European stocks closed firmly higher Monday as buoyant commodity stocks made up for losses in financials, while bearish brokerage comment punctured Royal Bank of Scotland (RBS) and British Airways.
Energy stocks featured prominently among the top weighted gainers, with Total rising 3.1 percent, BG Group 3.9 percent and BP 1.3 percent, as crude traded around $126 a barrel.
Four miners were the top winners among British stocks -- Kazakhmys gained 6 percent, Vedanta gained 8.6 percent, Anglo American gained 4 percent and Lonmin gained 4.2 percent.
"I'm a big believer in the long-term commodity bull run, but we expect a correction at some point as they are very much overbought," Philippe Gijsels, strategist at Fortis in Brussels, said.
"We are neutral but not underweight on the sector as it would be really dangerous to stand in front of a train that's running this fast," he added.
RBS fell 3.9 percent to lead banks lower, with investors citing a technical sell-off related to its rights issues and gloom in the banking sector. Goldman cut its price target on the stock to reflect it going ex-rights.
Other banks were also weaker, with Alliance & Leicester falling 2.4 percent, HBOS 1.4 percent and Societe Generale down 1.9 percent.
British mid-cap Bradford & Bingley slid 15.8 percent on worries over its outlook and a 300 million pound cash call, with some analysts already valuing the firm as if it was no longer writing new business.
Banking stocks have been hit over the past year by fears over the impact of a meltdown in the risky U.S. subprime mortgage market that has forced many banks to unveil massive asset writedowns and emergency capital increases.

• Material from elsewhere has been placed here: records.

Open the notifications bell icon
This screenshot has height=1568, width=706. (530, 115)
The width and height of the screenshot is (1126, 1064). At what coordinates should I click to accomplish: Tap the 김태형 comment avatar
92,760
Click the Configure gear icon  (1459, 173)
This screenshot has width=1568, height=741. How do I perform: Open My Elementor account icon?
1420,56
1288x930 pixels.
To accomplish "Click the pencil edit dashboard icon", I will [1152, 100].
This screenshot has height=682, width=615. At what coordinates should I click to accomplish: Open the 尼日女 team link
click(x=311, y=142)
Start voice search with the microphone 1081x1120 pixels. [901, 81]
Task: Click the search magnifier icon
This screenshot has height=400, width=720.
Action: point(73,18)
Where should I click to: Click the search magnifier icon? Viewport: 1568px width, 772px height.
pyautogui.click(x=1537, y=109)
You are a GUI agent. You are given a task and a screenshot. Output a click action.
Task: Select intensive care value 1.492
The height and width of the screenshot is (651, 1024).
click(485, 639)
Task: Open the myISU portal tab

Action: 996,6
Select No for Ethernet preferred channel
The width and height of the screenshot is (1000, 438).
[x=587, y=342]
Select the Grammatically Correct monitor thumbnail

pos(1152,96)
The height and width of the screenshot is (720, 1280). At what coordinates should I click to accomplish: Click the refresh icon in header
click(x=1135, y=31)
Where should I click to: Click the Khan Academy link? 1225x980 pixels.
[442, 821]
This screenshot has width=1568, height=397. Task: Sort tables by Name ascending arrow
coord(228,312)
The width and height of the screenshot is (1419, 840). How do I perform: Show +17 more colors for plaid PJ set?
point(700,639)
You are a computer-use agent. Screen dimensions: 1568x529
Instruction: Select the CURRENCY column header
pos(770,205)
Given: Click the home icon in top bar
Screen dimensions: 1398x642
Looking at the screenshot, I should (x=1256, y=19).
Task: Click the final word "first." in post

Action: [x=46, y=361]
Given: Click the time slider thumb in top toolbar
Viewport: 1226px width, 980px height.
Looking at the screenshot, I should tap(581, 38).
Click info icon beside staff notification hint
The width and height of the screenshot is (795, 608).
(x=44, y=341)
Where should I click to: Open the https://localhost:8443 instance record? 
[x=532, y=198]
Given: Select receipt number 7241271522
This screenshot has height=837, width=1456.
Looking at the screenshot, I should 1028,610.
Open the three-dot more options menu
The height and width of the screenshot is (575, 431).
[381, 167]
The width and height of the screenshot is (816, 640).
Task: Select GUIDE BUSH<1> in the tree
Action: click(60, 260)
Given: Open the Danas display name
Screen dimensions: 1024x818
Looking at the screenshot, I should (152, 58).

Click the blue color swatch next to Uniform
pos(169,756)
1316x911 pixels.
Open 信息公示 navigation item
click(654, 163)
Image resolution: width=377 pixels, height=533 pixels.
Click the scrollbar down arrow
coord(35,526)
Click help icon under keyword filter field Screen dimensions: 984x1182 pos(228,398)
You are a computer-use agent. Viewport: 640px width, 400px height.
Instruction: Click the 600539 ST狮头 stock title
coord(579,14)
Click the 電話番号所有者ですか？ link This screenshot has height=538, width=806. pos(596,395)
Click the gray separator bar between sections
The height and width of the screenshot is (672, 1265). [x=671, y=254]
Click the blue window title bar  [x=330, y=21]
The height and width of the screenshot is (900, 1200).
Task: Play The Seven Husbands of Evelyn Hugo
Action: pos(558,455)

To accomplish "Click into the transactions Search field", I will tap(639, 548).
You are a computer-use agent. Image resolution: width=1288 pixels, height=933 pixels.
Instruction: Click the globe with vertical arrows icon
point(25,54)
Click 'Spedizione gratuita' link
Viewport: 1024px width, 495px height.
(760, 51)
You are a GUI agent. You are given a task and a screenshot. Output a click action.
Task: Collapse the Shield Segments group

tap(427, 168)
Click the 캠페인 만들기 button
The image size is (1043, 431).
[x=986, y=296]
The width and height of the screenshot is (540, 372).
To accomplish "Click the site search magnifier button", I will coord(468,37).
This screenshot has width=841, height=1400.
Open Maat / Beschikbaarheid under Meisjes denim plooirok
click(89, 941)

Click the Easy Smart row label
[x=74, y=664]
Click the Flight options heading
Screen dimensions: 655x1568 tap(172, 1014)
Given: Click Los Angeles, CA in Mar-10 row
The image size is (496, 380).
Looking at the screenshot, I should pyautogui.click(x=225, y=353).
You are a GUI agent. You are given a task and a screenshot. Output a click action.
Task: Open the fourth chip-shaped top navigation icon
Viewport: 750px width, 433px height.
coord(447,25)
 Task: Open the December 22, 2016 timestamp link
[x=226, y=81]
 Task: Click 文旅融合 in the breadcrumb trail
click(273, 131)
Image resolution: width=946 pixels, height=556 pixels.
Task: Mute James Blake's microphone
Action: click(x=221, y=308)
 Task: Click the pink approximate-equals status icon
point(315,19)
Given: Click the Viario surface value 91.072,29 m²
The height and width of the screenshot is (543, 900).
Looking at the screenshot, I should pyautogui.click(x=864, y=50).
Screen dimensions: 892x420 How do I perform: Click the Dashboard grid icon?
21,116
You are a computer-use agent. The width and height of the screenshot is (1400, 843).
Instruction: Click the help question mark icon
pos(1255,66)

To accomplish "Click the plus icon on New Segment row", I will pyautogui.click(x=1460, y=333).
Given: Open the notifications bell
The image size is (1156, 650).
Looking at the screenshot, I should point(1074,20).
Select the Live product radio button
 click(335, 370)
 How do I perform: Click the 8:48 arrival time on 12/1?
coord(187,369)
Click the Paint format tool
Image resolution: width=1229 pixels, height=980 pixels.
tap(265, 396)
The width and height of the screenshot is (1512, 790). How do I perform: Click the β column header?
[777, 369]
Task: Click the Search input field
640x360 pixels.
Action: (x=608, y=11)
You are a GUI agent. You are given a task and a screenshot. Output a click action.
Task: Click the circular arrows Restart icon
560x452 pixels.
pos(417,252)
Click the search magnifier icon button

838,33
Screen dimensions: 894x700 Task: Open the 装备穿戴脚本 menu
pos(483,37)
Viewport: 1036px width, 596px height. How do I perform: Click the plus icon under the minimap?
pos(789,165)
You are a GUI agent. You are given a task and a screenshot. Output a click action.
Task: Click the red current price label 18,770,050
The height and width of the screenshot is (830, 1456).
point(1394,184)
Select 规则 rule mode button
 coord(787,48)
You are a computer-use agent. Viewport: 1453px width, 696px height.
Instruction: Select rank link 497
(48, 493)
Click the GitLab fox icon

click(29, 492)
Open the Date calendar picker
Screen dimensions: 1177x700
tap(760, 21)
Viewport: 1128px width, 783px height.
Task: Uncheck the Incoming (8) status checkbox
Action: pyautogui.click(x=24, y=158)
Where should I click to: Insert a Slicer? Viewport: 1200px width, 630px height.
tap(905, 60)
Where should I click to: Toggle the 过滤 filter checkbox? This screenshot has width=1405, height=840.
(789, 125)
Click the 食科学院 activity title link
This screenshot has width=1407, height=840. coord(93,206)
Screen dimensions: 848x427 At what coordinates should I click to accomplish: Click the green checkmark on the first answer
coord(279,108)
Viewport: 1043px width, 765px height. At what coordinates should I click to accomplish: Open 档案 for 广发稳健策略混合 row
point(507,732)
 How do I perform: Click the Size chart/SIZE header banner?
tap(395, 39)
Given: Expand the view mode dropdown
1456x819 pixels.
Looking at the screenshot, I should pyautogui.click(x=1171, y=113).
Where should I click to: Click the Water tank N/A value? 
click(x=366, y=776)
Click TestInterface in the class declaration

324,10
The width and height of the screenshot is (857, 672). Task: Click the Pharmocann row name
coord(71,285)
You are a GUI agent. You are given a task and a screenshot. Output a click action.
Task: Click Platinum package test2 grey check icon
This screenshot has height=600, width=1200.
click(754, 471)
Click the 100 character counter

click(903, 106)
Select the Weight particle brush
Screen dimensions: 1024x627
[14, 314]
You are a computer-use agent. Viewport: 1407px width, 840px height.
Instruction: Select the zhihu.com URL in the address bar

The DJ Stoxx banking index, one of the worst performing sectors in Europe so far this year, has lost 15 percent year to date.
German online mortgage financier Interhyp surged 37.7 percent after a unit of Dutch financial services group ING offered 416 million euros for it.
British Airways fell 4.4 percent after downgrades to "sell" from ABN Amro and Deutsche Bank.
Bear Market Rally
The FTSEurofirst has gained 14 percent since mid-March, when the Federal Reserve helped bail out stricken U.S. bank Bear Stearns, but is still down 16 percent from a 6-1/2 year peak hit last July.
While a credit market crisis sparked by the collapse in U.S. subprime mortgages has caused a stock bull run to come to a screeching halt, things have looked up for equities in the past couple of months due to U.S. rate cuts and reasonable results from Europe's biggest companies.
But analysts categorize the recovery as a bear-market rally that is sensitive to any bit of negative data.
"Bear market rallies since 1973 last for an average of 35 trading sessions and add 11-12 percent to markets," said Gijsels, pointing out the S&P 500 was around this level now.
"There's a danger that economic figures will disappoint over the next couple of quarters, while corporate figures will also deteriorate," he said.
Among other major movers, German truckmaker MAN rose 5 percent after Goldman Sachs raised its price target on the stock.